Published on Jan 03, 2023
Flexpad is an interactive system that combines a depth camera and a projector to transform sheets of plain paper or foam into flexible, highly deformable, and spatially aware handheld displays. We present a novel approach for tracking deformed surfaces from depth images in real time. It captures deformations in high detail, is very robust to occlusions created by the user’s hands and fingers, and does not require any kind of markers or visible texture.
As a result, the display is considerably more deformable than in previous work on flexible handheld displays, enabling novel applications that leverage the high expressiveness of detailed deformation. We illustrate these unique capabilities through three application examples: curved cross-cuts in volumetric images, deforming virtual paper characters, and slicing through time in videos. Results from two user studies show that our system is capable of detecting complex deformations and that users are able to perform them quickly and precisely.
Projecting visual interfaces onto movable real-world objects has been an ongoing area of research, e.g. By closely integrating physical and digital information spaces, they leverage people’s intuitive understanding of how to manipulate real-world objects for interaction with computer systems. Based on inexpensive depth sensors, a stream of recent research presented elegant trackingprojection approaches for transforming real-world objects into displays, without requiring any instrumentation of these objects. None of these approaches, however, interpret the deformation of flexible objects.

* CHALLENGES *
1. Revise the Flexpad description, starting with "Projecting visual interfaces" and going on through "of flexible objects.", so that "low-cost" takes the place of "inexpensive".
2. Resume the Flexpad description from the point where it stops and extend it.
You won't need the material that comes after this.

* STORED RECORDS *
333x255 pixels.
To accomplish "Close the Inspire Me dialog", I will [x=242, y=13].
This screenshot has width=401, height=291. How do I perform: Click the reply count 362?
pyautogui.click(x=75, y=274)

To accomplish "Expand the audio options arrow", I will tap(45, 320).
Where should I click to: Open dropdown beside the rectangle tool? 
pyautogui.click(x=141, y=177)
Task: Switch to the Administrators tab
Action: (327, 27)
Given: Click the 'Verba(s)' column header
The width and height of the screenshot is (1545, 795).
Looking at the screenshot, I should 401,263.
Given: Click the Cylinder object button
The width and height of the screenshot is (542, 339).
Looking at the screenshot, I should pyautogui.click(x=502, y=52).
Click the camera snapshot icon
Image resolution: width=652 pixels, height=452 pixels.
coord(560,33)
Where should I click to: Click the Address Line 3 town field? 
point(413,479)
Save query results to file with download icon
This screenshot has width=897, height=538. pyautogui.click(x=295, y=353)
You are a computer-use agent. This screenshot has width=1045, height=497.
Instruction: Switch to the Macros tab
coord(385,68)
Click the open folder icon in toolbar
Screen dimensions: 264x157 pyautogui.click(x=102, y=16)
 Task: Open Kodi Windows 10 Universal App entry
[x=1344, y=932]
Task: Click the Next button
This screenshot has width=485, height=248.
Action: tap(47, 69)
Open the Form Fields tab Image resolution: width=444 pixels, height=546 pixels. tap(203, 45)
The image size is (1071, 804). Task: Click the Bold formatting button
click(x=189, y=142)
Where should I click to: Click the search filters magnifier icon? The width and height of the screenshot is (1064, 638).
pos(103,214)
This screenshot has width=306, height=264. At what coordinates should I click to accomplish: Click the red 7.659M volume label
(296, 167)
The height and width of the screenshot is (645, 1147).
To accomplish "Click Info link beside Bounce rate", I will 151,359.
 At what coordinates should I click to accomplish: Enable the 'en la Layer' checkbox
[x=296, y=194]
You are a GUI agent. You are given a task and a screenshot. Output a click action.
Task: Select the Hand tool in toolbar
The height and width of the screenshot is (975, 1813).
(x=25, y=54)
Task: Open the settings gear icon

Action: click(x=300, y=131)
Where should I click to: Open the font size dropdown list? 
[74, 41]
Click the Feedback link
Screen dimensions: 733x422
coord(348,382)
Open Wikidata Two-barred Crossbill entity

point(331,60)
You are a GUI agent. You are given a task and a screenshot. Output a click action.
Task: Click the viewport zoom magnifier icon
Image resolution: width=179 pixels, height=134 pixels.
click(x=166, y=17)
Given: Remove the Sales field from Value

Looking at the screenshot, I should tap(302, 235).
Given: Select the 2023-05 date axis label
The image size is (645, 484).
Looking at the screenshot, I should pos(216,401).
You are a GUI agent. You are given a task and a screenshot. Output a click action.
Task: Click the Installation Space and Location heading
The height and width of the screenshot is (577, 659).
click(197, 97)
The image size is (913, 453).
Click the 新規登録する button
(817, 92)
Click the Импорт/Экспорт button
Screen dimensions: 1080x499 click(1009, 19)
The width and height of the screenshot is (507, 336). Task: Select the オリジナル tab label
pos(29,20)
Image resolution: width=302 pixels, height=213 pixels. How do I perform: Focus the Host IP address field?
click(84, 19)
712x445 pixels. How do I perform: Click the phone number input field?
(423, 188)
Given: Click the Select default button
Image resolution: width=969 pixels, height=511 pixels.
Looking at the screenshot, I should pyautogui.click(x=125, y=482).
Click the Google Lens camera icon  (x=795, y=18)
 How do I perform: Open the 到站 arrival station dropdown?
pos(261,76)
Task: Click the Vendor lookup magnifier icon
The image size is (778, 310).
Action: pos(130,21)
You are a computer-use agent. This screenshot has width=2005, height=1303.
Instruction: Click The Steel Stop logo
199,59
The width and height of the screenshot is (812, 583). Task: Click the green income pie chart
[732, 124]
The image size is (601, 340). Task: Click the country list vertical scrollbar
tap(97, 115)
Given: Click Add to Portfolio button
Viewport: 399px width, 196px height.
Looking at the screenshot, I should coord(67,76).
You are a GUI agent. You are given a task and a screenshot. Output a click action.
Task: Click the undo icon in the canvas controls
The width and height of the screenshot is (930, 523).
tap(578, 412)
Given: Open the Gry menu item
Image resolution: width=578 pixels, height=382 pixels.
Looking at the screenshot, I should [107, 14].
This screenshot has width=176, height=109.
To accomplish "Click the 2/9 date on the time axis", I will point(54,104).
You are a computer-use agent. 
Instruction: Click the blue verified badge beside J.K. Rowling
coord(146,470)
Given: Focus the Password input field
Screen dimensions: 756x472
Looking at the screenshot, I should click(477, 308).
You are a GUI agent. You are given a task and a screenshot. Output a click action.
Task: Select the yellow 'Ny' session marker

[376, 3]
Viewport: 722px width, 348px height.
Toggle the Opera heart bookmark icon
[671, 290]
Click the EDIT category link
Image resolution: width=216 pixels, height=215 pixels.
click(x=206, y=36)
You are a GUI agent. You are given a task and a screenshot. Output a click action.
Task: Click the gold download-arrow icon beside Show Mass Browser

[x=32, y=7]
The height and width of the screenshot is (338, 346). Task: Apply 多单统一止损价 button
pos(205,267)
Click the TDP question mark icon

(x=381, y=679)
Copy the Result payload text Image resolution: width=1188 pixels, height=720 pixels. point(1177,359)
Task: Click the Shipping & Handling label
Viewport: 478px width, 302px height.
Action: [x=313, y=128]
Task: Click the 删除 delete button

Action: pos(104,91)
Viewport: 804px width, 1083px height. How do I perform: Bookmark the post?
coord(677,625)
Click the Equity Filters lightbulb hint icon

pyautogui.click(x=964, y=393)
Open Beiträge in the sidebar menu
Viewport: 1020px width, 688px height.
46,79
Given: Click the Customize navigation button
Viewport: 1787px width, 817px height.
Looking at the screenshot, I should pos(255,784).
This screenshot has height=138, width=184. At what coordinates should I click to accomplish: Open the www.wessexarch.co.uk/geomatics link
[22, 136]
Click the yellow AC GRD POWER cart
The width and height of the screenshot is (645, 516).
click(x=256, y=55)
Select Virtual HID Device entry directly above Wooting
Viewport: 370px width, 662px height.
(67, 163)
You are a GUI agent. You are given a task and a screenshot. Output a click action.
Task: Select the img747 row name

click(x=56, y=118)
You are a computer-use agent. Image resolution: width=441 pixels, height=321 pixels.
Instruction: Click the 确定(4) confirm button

* RESULTS *
1.
Projecting visual interfaces onto movable real-world objects has been an ongoing area of research, e.g. By closely integrating physical and digital information spaces, they leverage people’s intuitive understanding of how to manipulate real-world objects for interaction with computer systems. Based on low-cost depth sensors, a stream of recent research presented elegant trackingprojection approaches for transforming real-world objects into displays, without requiring any instrumentation of these objects. None of these approaches, however, interpret the deformation of flexible objects.

2.
Flexible deformation can expand the potential of projected interfaces. Deformation of everyday objects allows for a surprisingly rich set of interaction possibilities, involving many degrees of freedom, yet with very intuitive interaction: people bend pages in books, squeeze balls, model clay, and fold origami, to cite only a few examples. Adding deformation as another degree of freedom to handheld displays has great potential to add to the richness and expressiveness of interaction. We present Flexpad, a system that supports highly flexible bending interactions for projected handheld displays. A Kinect depth camera and a projector form a cameraprojection unit that lets people use blank sheets of paper, foam or acrylic of different sizes and shapes as flexible displays.
Flexpad has two main technical contributions: first, we contribute an algorithm for capturing even complex deformations in high detail and in real time. It does not require any instrumentation of the deformable handheld material. Hence, unlike in previous work that requires markers, visible texture, or embedded electronics, virtually any sheet at hand can be used as a deformable projection surface for interactive applications. Second, we contribute a novel robust method for detecting hands and fingers with a Kinect camera using optical analysis of the surface material.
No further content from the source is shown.